Probably not much better, but it might be "cleaner" depending on where you live. Tap water will be better for betta, if you are considering Ozarka Spring water. Tap water is hardier which means it contains more minerals for your fish. If you look up Ozarka's spring water mineral content, it has a very low one to maintain it's "pristine taste" which is a no-no for bettas. Using spring water won't kill them, but you won't be supplying them with extra minerals either. You should still treat your water even if it is spring water (this is how I accidentally killed a betta, I didn't treat the spring water).
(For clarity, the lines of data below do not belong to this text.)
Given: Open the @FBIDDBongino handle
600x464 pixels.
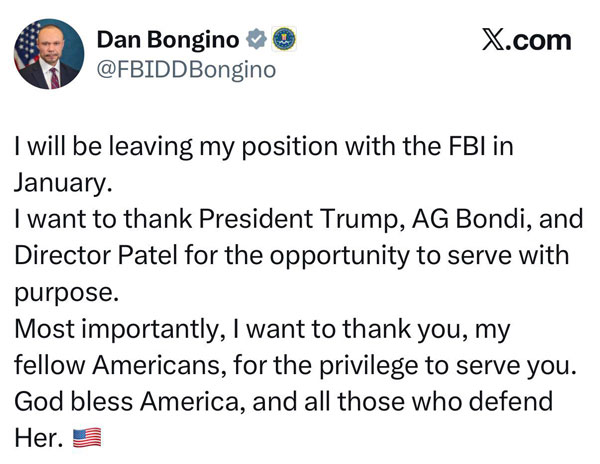Looking at the screenshot, I should click(185, 69).
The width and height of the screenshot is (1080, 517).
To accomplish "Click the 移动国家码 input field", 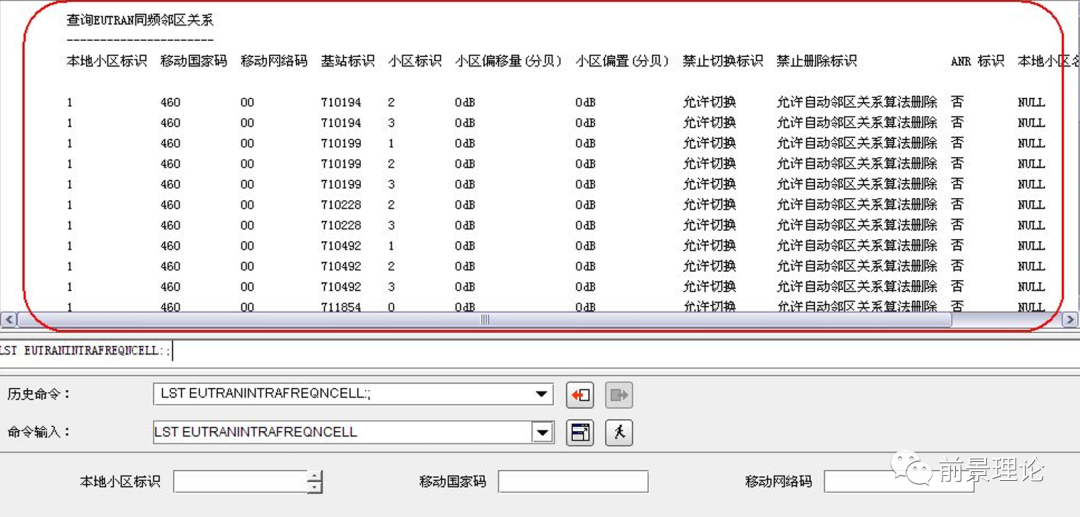I will point(572,482).
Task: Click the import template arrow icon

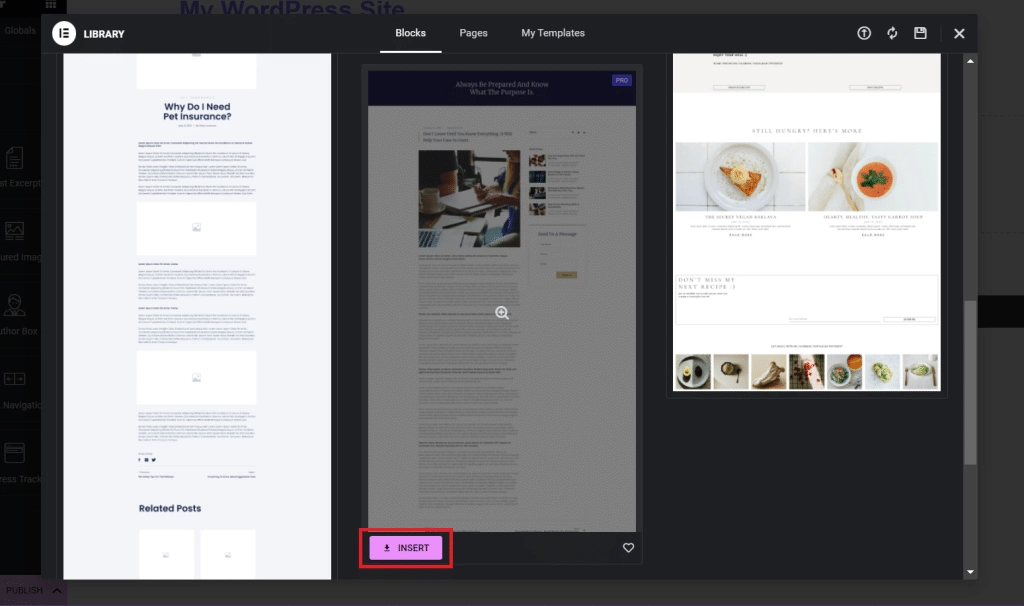Action: tap(863, 32)
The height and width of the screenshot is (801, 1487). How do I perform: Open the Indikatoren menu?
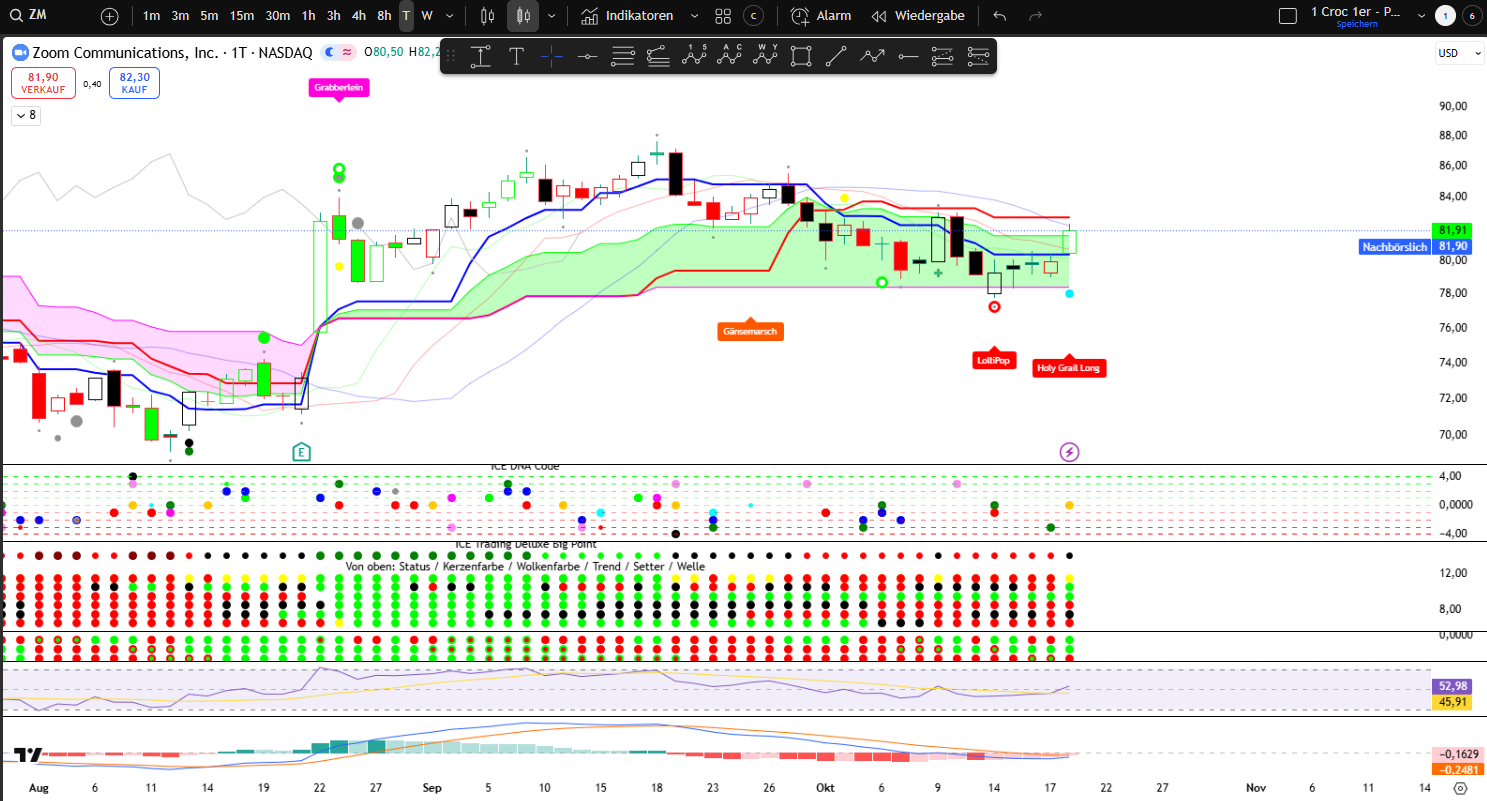(x=628, y=16)
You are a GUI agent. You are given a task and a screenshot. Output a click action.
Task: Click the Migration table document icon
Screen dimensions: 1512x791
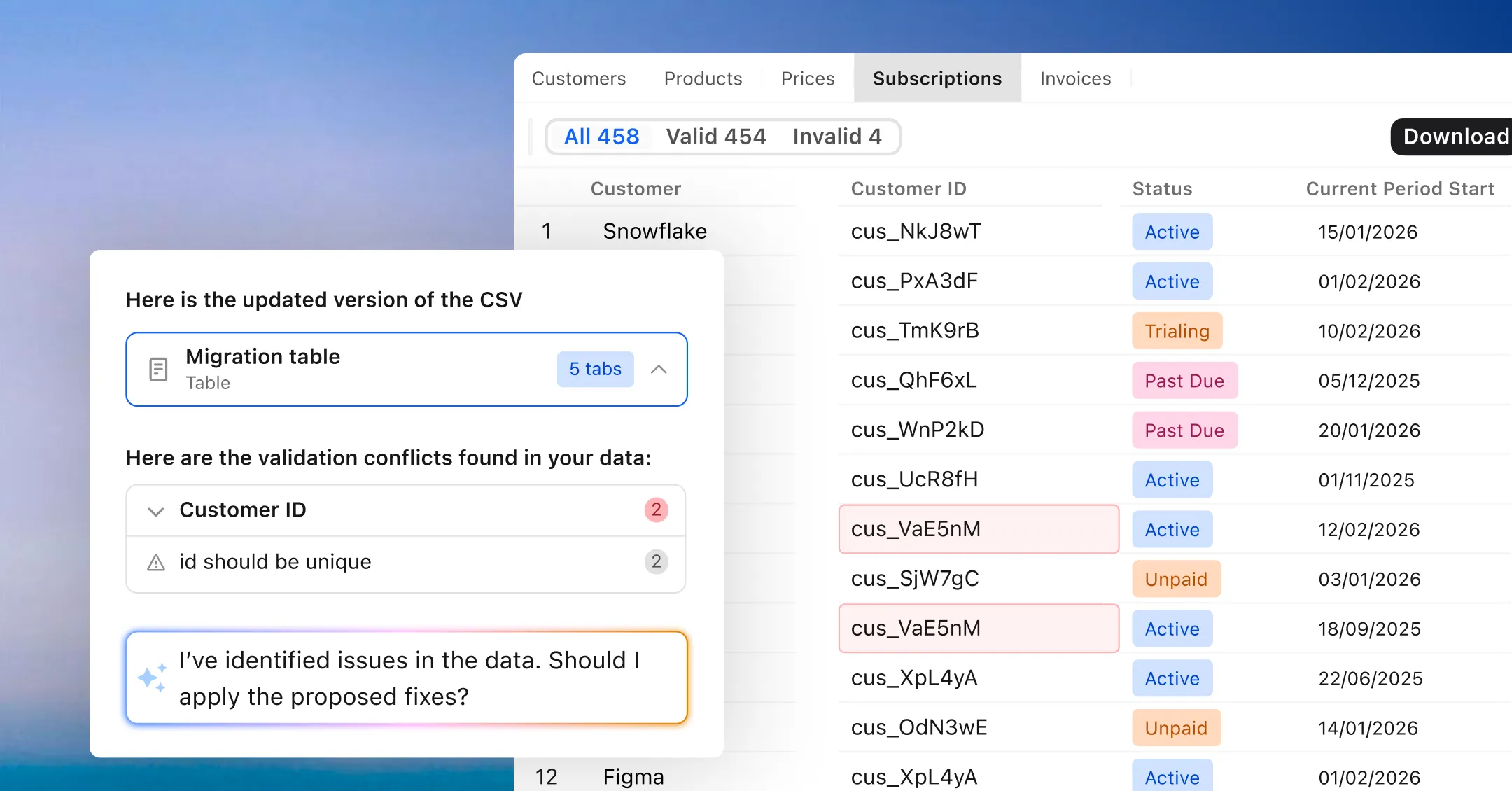click(159, 369)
Spring water doesn't mean it doesn't contain chlorine, besides treating your water adds other goodies to it for the betta.
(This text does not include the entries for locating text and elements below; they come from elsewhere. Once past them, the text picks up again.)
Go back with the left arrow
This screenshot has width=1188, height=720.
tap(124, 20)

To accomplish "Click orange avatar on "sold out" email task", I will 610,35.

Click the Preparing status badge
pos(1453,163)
Spring will only be a better choice if the water in your area isn't "safe" to drink (contains pathogens, etc).


----------



## Dallasfm1111 (Oct 25, 2011)

Behati said:


> Probably not much better, but it might be "cleaner" depending on where you live. Tap water will be better for betta, if you are considering Ozarka Spring water. Tap water is hardier which means it contains more minerals for your fish. If you look up Ozarka's spring water mineral content, it has a very low one to maintain it's "pristine taste" which is a no-no for bettas. Using spring water won't kill them, but you won't be supplying them with extra minerals either. You should still treat your water even if it is spring water (this is how I accidentally killed a betta, I didn't treat the spring water). Spring water doesn't mean it doesn't contain chlorine, besides treating your water adds other goodies to it for the betta.
> 
> Spring will only be a better choice if the water in your area isn't "safe" to drink (contains pathogens, etc).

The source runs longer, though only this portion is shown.